*Excerpt*.

Alabaster DePlume, aka Mancunian Gus Fairbairn, has been an antically charming performer, confounding unsuspecting crowds with tenderly comic philosophy, voice Tiny Tim-eccentric yet alive to mental fragility, and attuning listeners to the brave possibilities in their every breath. Operating at a quizzical angle to London’s jazz scene, he surfs his own, sui generis wavelength.
Working with West Bank Palestinian musicians in Bethlehem during the Gaza War had clearly changed DePlume in gigs in Brighton and Norway’s Moldejazz festival, and A Blade Because A Blade Is Whole. He sometimes attained elevated communion with the crowd, suspended in surprise and grace. He played Brighton’s Concorde 2 as child starvation took Israel’s initially retaliatory war beyond balancing equivalence to Hamas’s October 7 atrocities. Humour was subordinate to DePlume’s declarations of genocide, an uncompromising, even maddened purpose which confronted one example of 2025’s ruthless nationalism and militarism, and surged with unreasonable power. This activism was embodied in the self-taught, sinuous vibrato of his tenor sax and redeemed for every listener by sublime melodic warmth, on stage and vinyl.
The record’s “Prayer For My Sovereign Dignity” builds in ritualistic waves, centred on the truly prayerful sax’s softly ecstatic expression of a Middle Eastern sound seeming Jewish as much as Arab, rising from a well of sorrow. The bittersweet weight of mourning could be a kaddish. “This Is My Garden” encompasses universal self-worth applicable to Gaza, the Donbas, Sudan or the ashes of Israeli kibbutzim, as sax and piano weave intimate, healing bonds and make a mighty, defiant stand. Strings and dub inflections add to DePlume’s most timely and moving album.

*Dataset entries*.
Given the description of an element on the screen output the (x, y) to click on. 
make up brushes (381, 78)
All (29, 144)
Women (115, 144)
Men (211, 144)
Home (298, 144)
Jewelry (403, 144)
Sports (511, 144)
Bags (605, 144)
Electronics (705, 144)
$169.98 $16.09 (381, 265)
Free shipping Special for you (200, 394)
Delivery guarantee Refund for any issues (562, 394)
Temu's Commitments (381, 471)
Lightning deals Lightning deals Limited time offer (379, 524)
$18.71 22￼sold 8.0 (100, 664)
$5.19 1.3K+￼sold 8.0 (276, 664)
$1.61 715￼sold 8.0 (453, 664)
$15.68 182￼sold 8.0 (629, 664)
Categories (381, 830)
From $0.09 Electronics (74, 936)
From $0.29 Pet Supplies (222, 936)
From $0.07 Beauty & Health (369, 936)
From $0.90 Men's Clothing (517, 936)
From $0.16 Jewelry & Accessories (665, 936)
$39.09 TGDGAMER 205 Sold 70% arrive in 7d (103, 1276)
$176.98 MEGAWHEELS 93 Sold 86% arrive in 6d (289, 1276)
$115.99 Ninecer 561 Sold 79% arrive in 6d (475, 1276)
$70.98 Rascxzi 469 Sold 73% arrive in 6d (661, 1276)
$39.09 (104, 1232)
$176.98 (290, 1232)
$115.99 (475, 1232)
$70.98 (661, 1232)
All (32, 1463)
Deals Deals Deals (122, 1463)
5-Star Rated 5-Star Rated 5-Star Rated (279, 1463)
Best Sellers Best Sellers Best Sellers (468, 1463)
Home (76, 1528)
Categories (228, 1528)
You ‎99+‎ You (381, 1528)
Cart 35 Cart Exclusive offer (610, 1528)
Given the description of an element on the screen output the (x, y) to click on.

*Request 1*.
Return the passage of the Alabaster DePlume review starting at "Working with West" and ending at "stage and vinyl.".
*Request 2*.
According to the Alabaster DePlume review, what had changed DePlume in his gigs in Brighton and at the Moldejazz festival, and on A Blade Because A Blade Is Whole? Answer in one to three sentences.

*Exercise solution 1*.
Working with West Bank Palestinian musicians in Bethlehem during the Gaza War had clearly changed DePlume in gigs in Brighton and Norway’s Moldejazz festival, and A Blade Because A Blade Is Whole. He sometimes attained elevated communion with the crowd, suspended in surprise and grace. He played Brighton’s Concorde 2 as child starvation took Israel’s initially retaliatory war beyond balancing equivalence to Hamas’s October 7 atrocities. Humour was subordinate to DePlume’s declarations of genocide, an uncompromising, even maddened purpose which confronted one example of 2025’s ruthless nationalism and militarism, and surged with unreasonable power. This activism was embodied in the self-taught, sinuous vibrato of his tenor sax and redeemed for every listener by sublime melodic warmth, on stage and vinyl.

*Exercise solution 2*.
DePlume had been changed by working with West Bank Palestinian musicians in Bethlehem during the Gaza War.